Ketidakteraturan jadwal ini dianggap sebagai bentuk buruknya manajemen koordinasi internal di tubuh BPN Kota Pontianak. Masyarakat berharap ada transparansi mengenai antrean jadwal pengukuran agar pemohon tidak terus-menerus menunggu tanpa kepastian.
Sorotan terhadap Kedisiplinan Pegawai Pindahan
Munculnya keluhan ini juga dibarengi dengan catatan kritis mengenai adanya oknum pegawai yang merupakan pindahan dari wilayah tetangga, yakni Kubu Raya.
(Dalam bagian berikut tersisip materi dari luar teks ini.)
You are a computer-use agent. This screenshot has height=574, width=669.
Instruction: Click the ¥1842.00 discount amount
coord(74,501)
Masyarakat mengkhawatirkan adanya "budaya kerja" lama yang kurang produktif dibawa masuk ke lingkungan kantor BPN Kota Pontianak.
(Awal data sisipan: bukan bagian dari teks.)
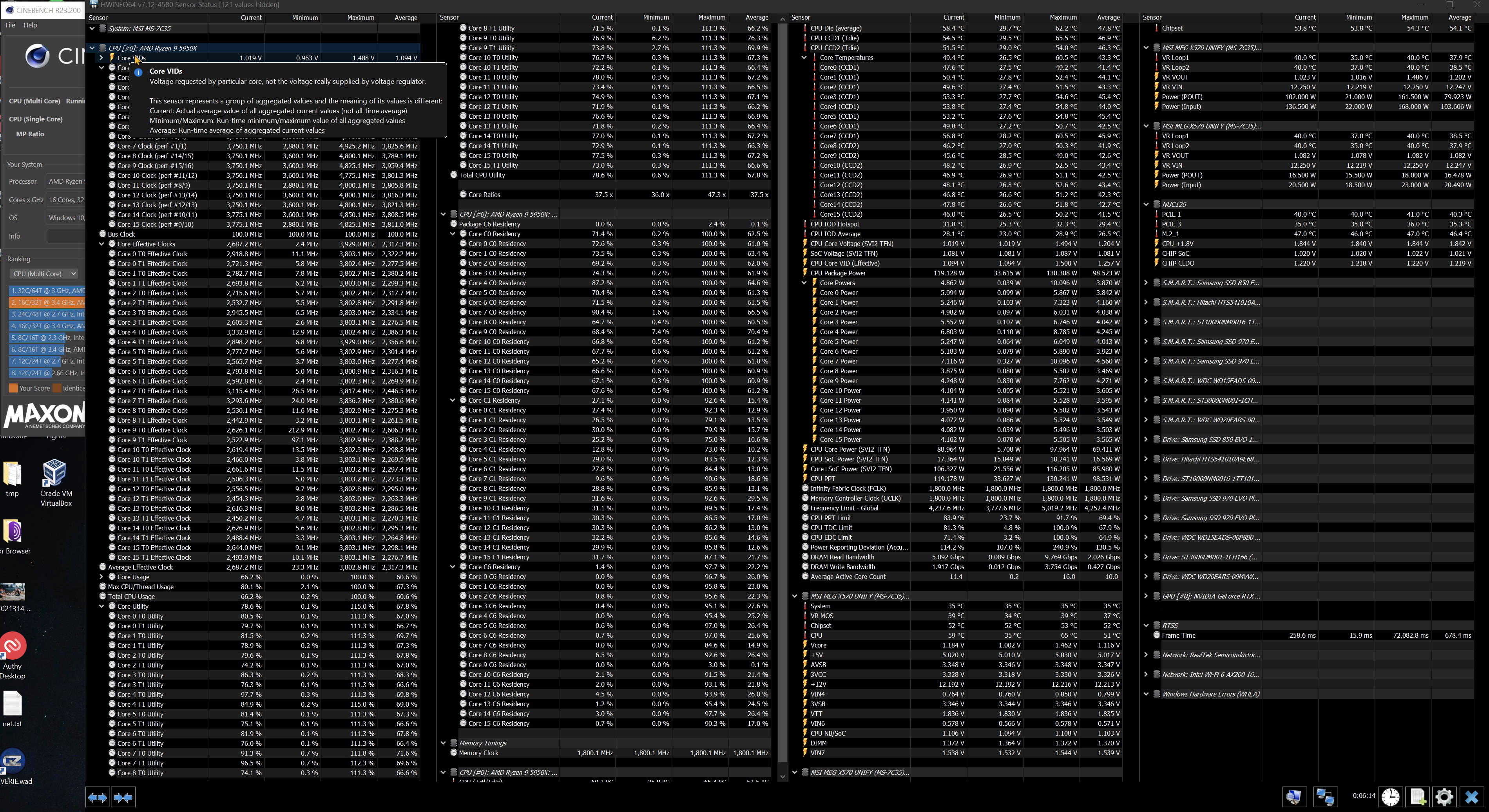The height and width of the screenshot is (812, 1489).
Task: Click the reset min/max clock icon
Action: 1390,797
"Jangan sampai penyakit malas atau sistem kerja yang berbelit-belit dari tempat lama dibawa ke sini. Ini catatan penting bagi Kepala BPN Kota Pontianak," tambah warga tersebut.
Desakan Pengawasan Ketat
Masyarakat mendesak Kepala BPN Kota Pontianak untuk segera turun tangan melakukan pengawasan melekat terhadap anak buahnya. Reformasi birokrasi dan peningkatan disiplin pegawai harus menjadi prioritas utama guna memastikan pelayanan publik berjalan sesuai standar operasional prosedur (SOP).
Hingga berita ini diturunkan, pihak BPN Kota Pontianak belum memberikan keterangan resmi terkait penyebab kosongnya loket di jam kerja dan kendala pada jadwal pengukuran tersebut.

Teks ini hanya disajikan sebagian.